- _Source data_

— Start —

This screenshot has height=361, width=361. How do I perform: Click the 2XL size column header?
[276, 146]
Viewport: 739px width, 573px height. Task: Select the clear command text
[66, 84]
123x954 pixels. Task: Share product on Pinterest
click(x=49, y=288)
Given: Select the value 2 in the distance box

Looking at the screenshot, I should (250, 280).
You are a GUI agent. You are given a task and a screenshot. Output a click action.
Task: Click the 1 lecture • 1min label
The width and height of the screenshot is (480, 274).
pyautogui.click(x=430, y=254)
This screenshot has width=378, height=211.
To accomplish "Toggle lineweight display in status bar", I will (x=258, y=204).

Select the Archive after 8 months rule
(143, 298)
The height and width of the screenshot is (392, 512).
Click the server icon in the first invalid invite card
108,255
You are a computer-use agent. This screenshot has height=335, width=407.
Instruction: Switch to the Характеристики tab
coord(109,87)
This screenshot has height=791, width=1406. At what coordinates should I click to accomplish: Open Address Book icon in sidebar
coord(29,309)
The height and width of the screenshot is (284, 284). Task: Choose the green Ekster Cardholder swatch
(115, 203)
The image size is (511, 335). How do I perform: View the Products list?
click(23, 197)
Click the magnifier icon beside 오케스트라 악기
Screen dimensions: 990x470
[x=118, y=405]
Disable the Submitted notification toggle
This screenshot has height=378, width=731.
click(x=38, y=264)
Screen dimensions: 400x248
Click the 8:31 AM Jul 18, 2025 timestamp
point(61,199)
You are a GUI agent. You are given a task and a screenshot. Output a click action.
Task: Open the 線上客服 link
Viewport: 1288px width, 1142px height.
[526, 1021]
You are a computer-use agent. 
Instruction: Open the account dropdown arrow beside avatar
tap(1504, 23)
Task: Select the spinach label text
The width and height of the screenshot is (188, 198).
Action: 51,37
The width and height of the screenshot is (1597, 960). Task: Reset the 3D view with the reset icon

— End —

- _What is asked_
Reproduce every one of these lines word for word, in the order shown.

- _Solution for this task_
This screenshot has height=361, width=361. How do I perform: Click the 2XL size column header?
[276, 146]
Viewport: 739px width, 573px height. Task: Select the clear command text
[66, 84]
123x954 pixels. Task: Share product on Pinterest
click(x=49, y=288)
Given: Select the value 2 in the distance box

Looking at the screenshot, I should (250, 280).
You are a GUI agent. You are given a task and a screenshot. Output a click action.
Task: Click the 1 lecture • 1min label
The width and height of the screenshot is (480, 274).
pyautogui.click(x=430, y=254)
This screenshot has width=378, height=211.
To accomplish "Toggle lineweight display in status bar", I will (x=258, y=204).

Select the Archive after 8 months rule
(143, 298)
The height and width of the screenshot is (392, 512).
Click the server icon in the first invalid invite card
108,255
You are a computer-use agent. This screenshot has height=335, width=407.
Instruction: Switch to the Характеристики tab
coord(109,87)
This screenshot has height=791, width=1406. At what coordinates should I click to accomplish: Open Address Book icon in sidebar
coord(29,309)
The height and width of the screenshot is (284, 284). Task: Choose the green Ekster Cardholder swatch
(115, 203)
The image size is (511, 335). How do I perform: View the Products list?
click(23, 197)
Click the magnifier icon beside 오케스트라 악기
Screen dimensions: 990x470
[x=118, y=405]
Disable the Submitted notification toggle
This screenshot has height=378, width=731.
click(x=38, y=264)
Screen dimensions: 400x248
Click the 8:31 AM Jul 18, 2025 timestamp
point(61,199)
You are a GUI agent. You are given a task and a screenshot. Output a click action.
Task: Open the 線上客服 link
Viewport: 1288px width, 1142px height.
[526, 1021]
You are a computer-use agent. 
Instruction: Open the account dropdown arrow beside avatar
tap(1504, 23)
Task: Select the spinach label text
The width and height of the screenshot is (188, 198).
Action: 51,37
The width and height of the screenshot is (1597, 960). Task: Reset the 3D view with the reset icon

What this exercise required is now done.